= Moschia =

Region of the Caucasus Mountains

Moschia (Meskheti, possibly related to Mushki) is a mountainous region of Georgia between Iberia, Armenia, and Colchis. The Moschian Mountains were the connecting chain between the Caucasus and Anti-Taurus Mountains. The people of that area were known as the Moschi. They may have been connected to the Mushki.

Wilhelm Gesenius suggested that the Moschi were descended from the Biblical Meshech tribe.

Strabo mentions the Moschian Mountains as joining the Caucasus (Geography, 11.2.1). He says that the Moschian country lay above the rivers Phasis, Glaucus, and Hippus (Geography, 11.2.17). In it "lies the temple of Leucothea, founded by Phrixus, and the oracle of Phrixus, where a ram is never sacrificed; it was once rich, but it was robbed in our time by Pharnaces, and a little later by Mithridates of Pergamum." (ibid).

According to the renowned scholar of the Caucasian studies Cyril Toumanoff, the Moschians were the early proto-Georgian tribes which were integrated into the first early Georgian state of Iberia.

Mushki are mentioned in the cuneiform tablets of Tiglath-Pileser I of Assyria dating to 1115–1100 B.C. He led a campaign against them in the North of Commagene and mountains of Georgia and Armenia. According to Igor Diakonoff, the Mushki possibly were speakers of Proto-Armenian, who carried their language from the Balkans across Asia Minor, mixing with Hurrians (and Urartians) and Luwians along the way.
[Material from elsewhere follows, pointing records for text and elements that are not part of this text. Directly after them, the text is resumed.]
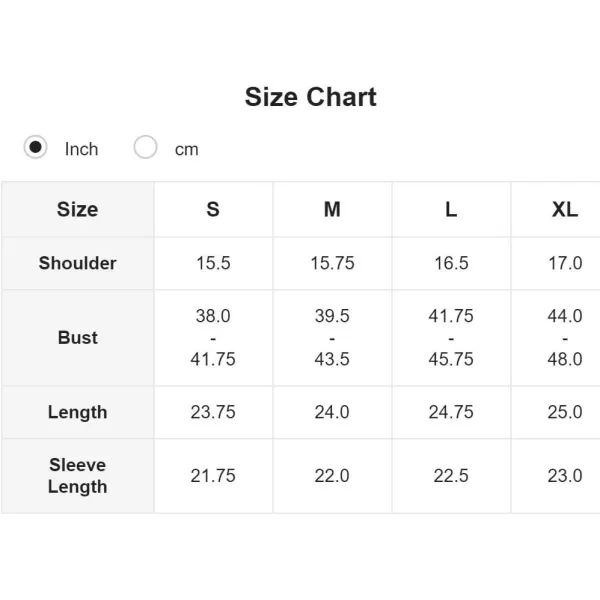Select the Inch radio button
Screen dimensions: 600x600
pyautogui.click(x=35, y=147)
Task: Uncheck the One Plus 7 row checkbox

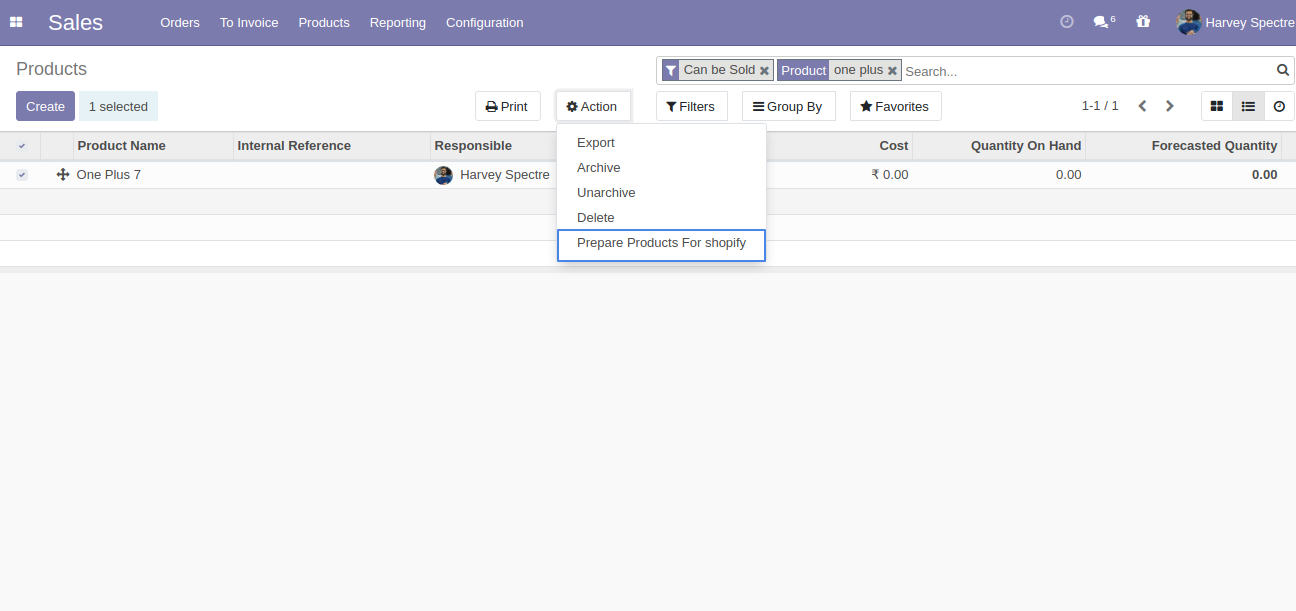Action: point(22,175)
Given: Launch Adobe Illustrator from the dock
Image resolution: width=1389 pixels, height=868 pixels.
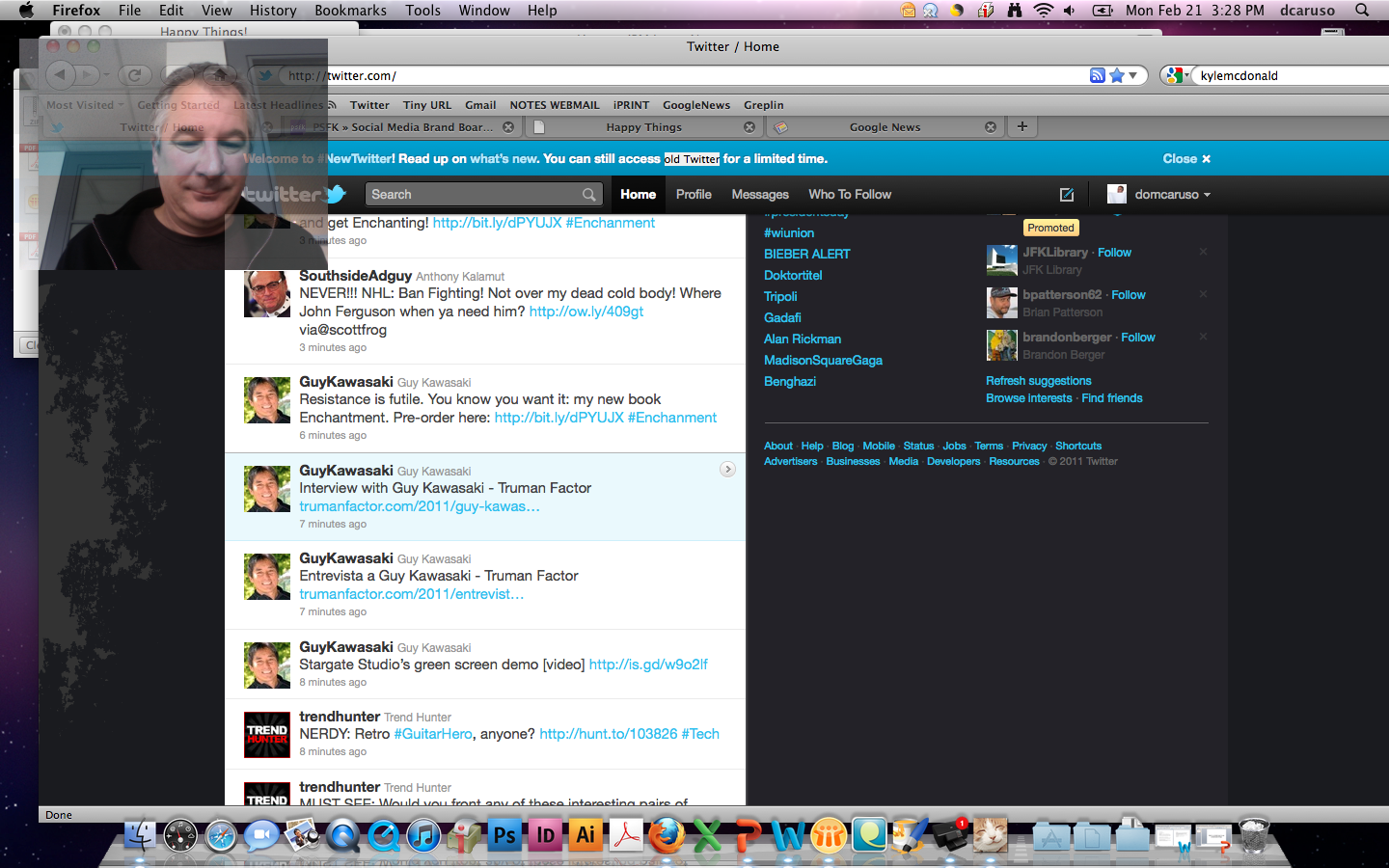Looking at the screenshot, I should (585, 835).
However, the connection between the Mushki and Armenian languages is quite unclear and many modern scholars have rejected a direct linguistic relationship. Additionally, genetic research does not support significant admixture into the Armenian nation after 1200 BCE, making the Mushki, if they indeed migrated from a Balkan or western Anatolian homeland during or after the Bronze Age Collapse, unlikely candidates for the Proto-Armenians. However, as others have placed (at least the Eastern) Mushki or Meskhi homeland in South Caucasus region mostly speaking Georgian language as their native.

Medieval maps mention with Moschi region Armenian and Iberian parts.